A framework for CPS transformation (and a Github account)

by: Matthieu Lemerre  tags: github, cps, and l  published: 30 December 2012

I have implemented a framework for efficient transformation of CPS code. The code is too big to be presented in a blog post; I have set up a github account to put it (https://github.com/mlemerre/l-lang/). It has been working for several months, but I have spent a long time to improve its structure, write commented interfaces, and document it to make it easily readable, as I have done with the previous modules. Do not hesitate to tell me about any comments you may have, on the code or documentation.

The code is based on the paper "Compiling with continuations, continued" by Andrew Kennedy (which is very well written and easy to read), itself inspired by "Shrinking lambda expressions in linear time", by Andrew W. Appel and Trevor Jim.

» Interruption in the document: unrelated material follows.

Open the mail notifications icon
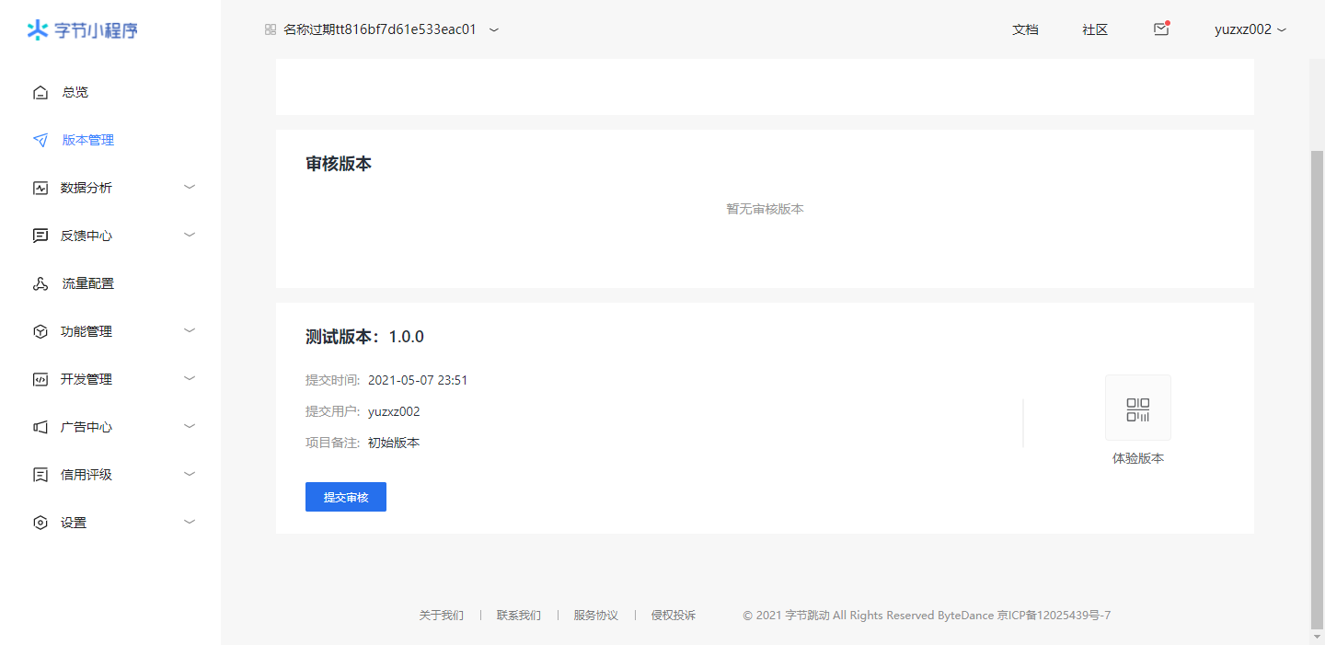Screen dimensions: 1325x645 (1161, 29)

The CPS representation in Andrew Kennedy's paper provides many interesting features:

  • It is efficiently compilable and can use a stack; see the translation of this representation to the SSA form of LLVM.
  • The representation separates continuation from normal functions; this ensures that continuations do not require heap allocations and are compiled into jumps. This allows to express control flow, and control flow optimizations, in the representation.
  • Appel and Jim, and Kennedy have developed a representation that allows efficient (in-place) rewrite of terms while maintaining the links between variables, their occurrences, and their binding sites. This allows to implement shrinking reductions (and other transformations, such as closure conversion) in linear time.

    Shrinking reductions rules are very easy to understand, and can be used as a basis for expressing guaranteed optimizations. For instance, it should be easy to state that functions used only once are inlined, that tuples used only to pass information locally are not heap-allocated, etc.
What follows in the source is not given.